UAE’s exit deals a death blow to OPEC
Saudi Arabia, at odds with the United Arab Emirates, remains the undisputed leader of a much‑weakened oil cartel with little sway over the market
For over six decades, the world has regarded the beautiful and peaceful city of Vienna with a certain apprehension. Austria, a country far removed from the fossil fuel imagery, is nonetheless the seat of power in the world’s largest commodities market. There, a stone’s throw from its imposing neo-Gothic City Hall, the energy ministers of the Organization of the Petroleum Exporting Countries (OPEC) meet month after month to decide how much production to withhold from the market in order to keep prices high, effectively steering a marketplace that resembles a modern bazaar more than a free market.
All of that may be coming to an end. The surprise announcement on Tuesday that the United Arab Emirates is leaving OPEC deals a potentially fatal blow to the oil cartel. The group is losing not only the member with the second‑largest spare production capacity — a crucial measure of power among oil‑producing nations — but also a key counterweight to its de facto leader, Saudi Arabia, with whom Abu Dhabi had clashed repeatedly.

» **Supplied data**
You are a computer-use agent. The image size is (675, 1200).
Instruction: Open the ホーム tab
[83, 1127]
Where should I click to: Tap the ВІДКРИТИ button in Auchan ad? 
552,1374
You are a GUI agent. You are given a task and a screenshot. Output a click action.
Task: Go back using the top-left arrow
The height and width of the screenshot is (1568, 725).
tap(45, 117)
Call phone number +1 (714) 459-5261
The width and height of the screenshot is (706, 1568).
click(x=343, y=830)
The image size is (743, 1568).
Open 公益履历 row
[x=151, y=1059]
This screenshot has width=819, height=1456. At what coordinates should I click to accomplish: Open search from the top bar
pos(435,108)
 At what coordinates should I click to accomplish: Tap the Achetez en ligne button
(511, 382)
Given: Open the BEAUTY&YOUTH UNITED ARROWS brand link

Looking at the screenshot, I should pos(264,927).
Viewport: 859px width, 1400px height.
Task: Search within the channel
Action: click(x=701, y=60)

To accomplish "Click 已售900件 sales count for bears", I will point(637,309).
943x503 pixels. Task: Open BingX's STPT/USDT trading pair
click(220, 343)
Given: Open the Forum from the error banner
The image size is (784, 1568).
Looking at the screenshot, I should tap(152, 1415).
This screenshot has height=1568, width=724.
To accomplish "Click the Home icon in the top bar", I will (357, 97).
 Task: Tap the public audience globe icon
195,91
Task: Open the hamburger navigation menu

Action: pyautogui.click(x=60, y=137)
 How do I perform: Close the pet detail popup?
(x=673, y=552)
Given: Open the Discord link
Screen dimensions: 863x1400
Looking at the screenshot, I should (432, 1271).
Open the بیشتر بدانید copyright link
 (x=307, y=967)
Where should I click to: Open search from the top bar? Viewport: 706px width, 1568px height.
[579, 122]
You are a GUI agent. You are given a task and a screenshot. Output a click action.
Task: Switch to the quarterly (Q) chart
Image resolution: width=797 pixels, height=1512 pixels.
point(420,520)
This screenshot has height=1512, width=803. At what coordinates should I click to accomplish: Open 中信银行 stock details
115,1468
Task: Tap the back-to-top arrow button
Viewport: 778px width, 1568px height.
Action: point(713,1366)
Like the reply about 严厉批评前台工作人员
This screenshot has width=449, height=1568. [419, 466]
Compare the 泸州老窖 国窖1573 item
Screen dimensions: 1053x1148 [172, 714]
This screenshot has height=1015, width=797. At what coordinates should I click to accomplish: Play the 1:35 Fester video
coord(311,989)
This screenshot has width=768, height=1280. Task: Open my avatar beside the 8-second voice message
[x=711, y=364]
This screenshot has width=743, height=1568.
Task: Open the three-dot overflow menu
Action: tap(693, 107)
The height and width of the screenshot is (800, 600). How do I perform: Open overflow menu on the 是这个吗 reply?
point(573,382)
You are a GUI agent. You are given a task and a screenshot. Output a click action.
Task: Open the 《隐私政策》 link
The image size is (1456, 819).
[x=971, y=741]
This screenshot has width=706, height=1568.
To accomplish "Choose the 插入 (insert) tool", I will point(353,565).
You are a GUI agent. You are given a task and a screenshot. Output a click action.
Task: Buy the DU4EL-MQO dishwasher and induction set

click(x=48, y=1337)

» **Tasks and exercises**
[a] Can you summarize the text about the UAE leaving OPEC in two sentences?
[b] Could you rewrite the rows as a numbered list, starting at the line that has "943x503 pixels. Task: Open" and stopping after the line that has "will (357, 97).", with any blank lines left out?

» **Task-by-task answers**
[a] For more than six decades, OPEC's energy ministers have met in Vienna to decide how much oil production to hold back from the market to keep prices high. The United Arab Emirates' surprise Tuesday announcement that it is leaving deals a potentially fatal blow to the cartel, which loses the member with the second-largest spare production capacity and a key counterweight to Saudi Arabia.

[b]
1. 943x503 pixels. Task: Open BingX's STPT/USDT trading pair
2. click(220, 343)
3. Given: Open the Forum from the error banner
4. The image size is (784, 1568).
5. Looking at the screenshot, I should tap(152, 1415).
6. This screenshot has height=1568, width=724.
7. To accomplish "Click the Home icon in the top bar", I will (357, 97).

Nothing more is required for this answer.